"This is your God-given name", my mother scold when I asked to change my name as a teenager.
"The term given name refers to the fact that the name usually is bestowed upon a person, normally given to a child by its parents at or near the time of birth."- Wikipedia
Katherine Lee was the name they put on my birth certificate and if Jacob of the Bible had one, his would read Jacob. As well Peter and Abraham and many others.

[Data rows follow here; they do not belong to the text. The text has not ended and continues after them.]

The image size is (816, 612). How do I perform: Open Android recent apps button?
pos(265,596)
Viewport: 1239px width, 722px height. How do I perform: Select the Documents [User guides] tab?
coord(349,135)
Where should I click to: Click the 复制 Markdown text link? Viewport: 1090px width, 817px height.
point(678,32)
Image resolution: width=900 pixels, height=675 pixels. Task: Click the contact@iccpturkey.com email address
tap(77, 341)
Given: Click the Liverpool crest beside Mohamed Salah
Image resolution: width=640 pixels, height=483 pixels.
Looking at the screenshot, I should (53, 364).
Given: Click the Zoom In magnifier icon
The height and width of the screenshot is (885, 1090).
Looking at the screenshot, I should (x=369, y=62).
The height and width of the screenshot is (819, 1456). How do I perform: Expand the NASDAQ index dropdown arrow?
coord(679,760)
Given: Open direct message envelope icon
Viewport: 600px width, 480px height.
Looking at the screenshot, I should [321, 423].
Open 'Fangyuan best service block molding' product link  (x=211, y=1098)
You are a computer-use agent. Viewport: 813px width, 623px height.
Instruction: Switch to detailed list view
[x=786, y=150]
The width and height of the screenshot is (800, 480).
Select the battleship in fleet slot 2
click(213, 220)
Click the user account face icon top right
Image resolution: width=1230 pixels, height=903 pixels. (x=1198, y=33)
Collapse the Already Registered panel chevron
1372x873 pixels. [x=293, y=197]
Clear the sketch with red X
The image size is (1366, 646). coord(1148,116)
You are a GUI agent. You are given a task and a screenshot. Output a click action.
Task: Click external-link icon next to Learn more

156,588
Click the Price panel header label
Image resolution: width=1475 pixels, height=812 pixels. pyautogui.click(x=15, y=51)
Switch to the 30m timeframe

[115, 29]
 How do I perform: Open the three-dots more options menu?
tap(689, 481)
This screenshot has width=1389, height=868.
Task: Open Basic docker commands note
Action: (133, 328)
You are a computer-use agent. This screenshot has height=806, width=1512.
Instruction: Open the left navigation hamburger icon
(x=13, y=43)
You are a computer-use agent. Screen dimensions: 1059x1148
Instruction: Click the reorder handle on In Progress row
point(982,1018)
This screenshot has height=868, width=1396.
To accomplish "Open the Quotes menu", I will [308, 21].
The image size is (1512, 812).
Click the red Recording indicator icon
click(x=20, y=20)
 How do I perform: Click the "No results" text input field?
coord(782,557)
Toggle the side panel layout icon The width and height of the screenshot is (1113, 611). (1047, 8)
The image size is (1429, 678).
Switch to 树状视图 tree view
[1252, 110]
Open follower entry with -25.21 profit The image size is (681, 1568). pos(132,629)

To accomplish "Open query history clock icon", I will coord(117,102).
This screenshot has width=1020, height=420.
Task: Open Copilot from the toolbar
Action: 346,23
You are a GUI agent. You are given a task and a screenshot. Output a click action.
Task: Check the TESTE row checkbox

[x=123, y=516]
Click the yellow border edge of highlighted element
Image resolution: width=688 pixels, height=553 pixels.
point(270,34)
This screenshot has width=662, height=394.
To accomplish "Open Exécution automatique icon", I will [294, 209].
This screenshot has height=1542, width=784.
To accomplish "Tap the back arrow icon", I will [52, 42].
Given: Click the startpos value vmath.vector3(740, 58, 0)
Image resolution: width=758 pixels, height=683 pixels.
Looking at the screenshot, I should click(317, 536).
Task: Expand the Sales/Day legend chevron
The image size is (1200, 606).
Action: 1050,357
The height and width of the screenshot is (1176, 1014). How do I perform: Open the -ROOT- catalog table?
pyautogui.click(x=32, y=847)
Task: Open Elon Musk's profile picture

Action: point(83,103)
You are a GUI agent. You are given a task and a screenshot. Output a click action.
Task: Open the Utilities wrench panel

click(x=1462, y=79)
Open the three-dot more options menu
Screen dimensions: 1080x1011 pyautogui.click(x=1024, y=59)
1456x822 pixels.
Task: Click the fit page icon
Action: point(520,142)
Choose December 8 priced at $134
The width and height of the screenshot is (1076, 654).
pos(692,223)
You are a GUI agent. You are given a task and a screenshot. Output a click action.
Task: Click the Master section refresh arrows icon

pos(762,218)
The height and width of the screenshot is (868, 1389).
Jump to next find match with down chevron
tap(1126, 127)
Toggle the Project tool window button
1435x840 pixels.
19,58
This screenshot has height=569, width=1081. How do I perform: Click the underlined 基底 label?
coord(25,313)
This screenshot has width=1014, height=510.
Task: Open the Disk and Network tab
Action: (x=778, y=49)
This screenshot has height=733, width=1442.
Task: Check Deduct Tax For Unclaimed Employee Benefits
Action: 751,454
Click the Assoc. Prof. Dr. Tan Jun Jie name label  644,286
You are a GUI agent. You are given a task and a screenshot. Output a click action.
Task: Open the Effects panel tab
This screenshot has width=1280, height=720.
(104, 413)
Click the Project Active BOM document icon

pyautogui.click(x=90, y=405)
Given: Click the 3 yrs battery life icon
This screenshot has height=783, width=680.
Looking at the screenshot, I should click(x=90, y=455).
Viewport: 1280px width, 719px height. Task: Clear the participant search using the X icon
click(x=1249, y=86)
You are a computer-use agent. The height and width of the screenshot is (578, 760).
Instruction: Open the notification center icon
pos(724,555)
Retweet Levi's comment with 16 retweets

My given name, "Katherine" after a Southern wrinkly aunt who's fragile aging appearance and a sweet smelling house was contrasted with stiff drinks and words that shot like arrows into my young tender heart. Like venom they were said to me, to my siblings, and even my parents. We smiled politely hands folded and swallowed the words. These words connected to the word Katherine followed me around like a dark shadow. A tinge of shock each time it was read in front of the class at school or in the waiting room at the doctor's office. That isn't me. I am not her. Or was I her. I didn't know. I did know hearing the words Katherine would send me back to the room with the couch where I was told who I was. "An ungrateful spoiled brat" and "The Devil's child."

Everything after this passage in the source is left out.